Faisant le plein de matériel, ils se mettent en route. Mais le chemin proposé par le gamin est peu praticable et ils avancent lentement. C’est donc sans surprise qu’ils se font surprendre non seulement par la nuit mais aussi pas une averse de fin du monde.
Cartman et Georges montent le camp et tentent de récupérer de l’eau potable pendant que Aaron part explorer les environs. Trou d’terre, quant à lui, préfère s’isoler sous une feuille immense pour observer une chenille énorme construire patiemment son abri.
Aaron découvre une ruine dont le propriétaire parait s’être suicidé il y a des années.

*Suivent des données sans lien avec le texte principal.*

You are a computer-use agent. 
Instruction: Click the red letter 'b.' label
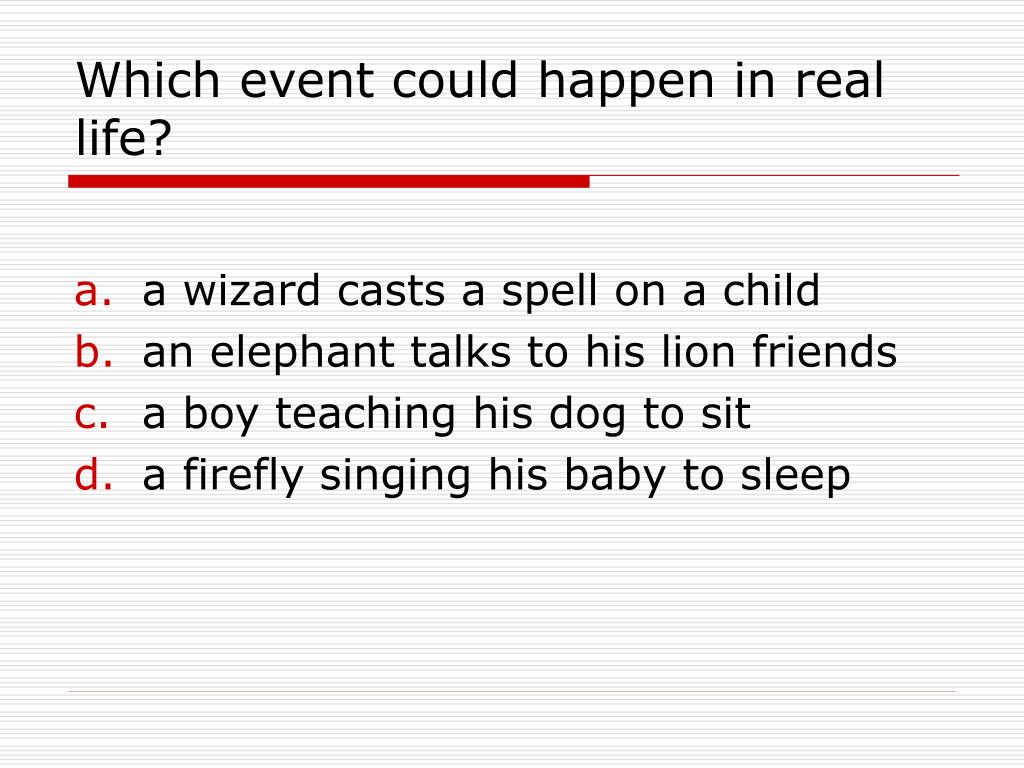click(94, 351)
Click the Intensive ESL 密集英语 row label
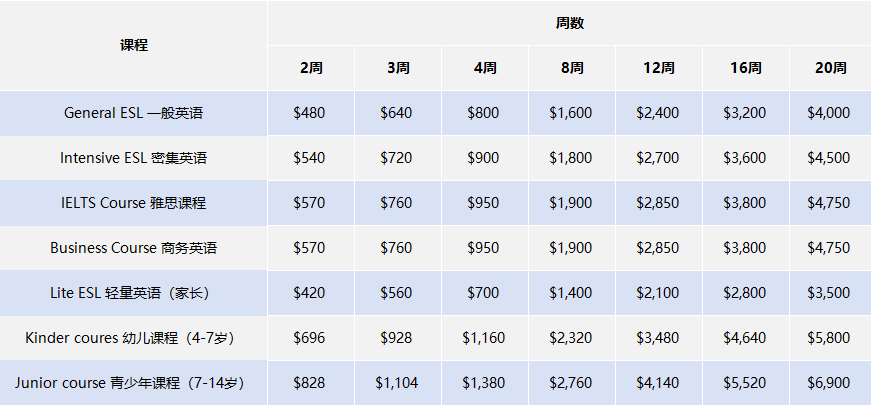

L’endroit semble avoir été fouillé mais superficiellement, aussi est-il récompensé de quelques trouvailles dont des pièces mécaniques et une radio quasi neuve ! Peut être Cartman ou Georges seront-ils la remettre en marche ? Après tout, ils ont connu un monde où un objet comme celui-ci était banal !
Mais autour du feu de camp, alors que la bâche claque sous l’averse, une visite inattendue et pour le moins surprenante vient interrompre les rêveries de Cartman et Georges. Un type vêtu d’un simple bermuda effiloché se présente à eux. Sans un mot. Il est d’une blancheur maladive et son visage disparait sous le crane d’un animal quelconque et une foret de brindilles, d’herbes crevées et de plumes. Il ne dit rien.
Cartman est étonné de voir ce personnage étrange se tenir devant eux. Mais sa stupeur atteint son comble quand il comprend que Georges, lui, ne le voit pas.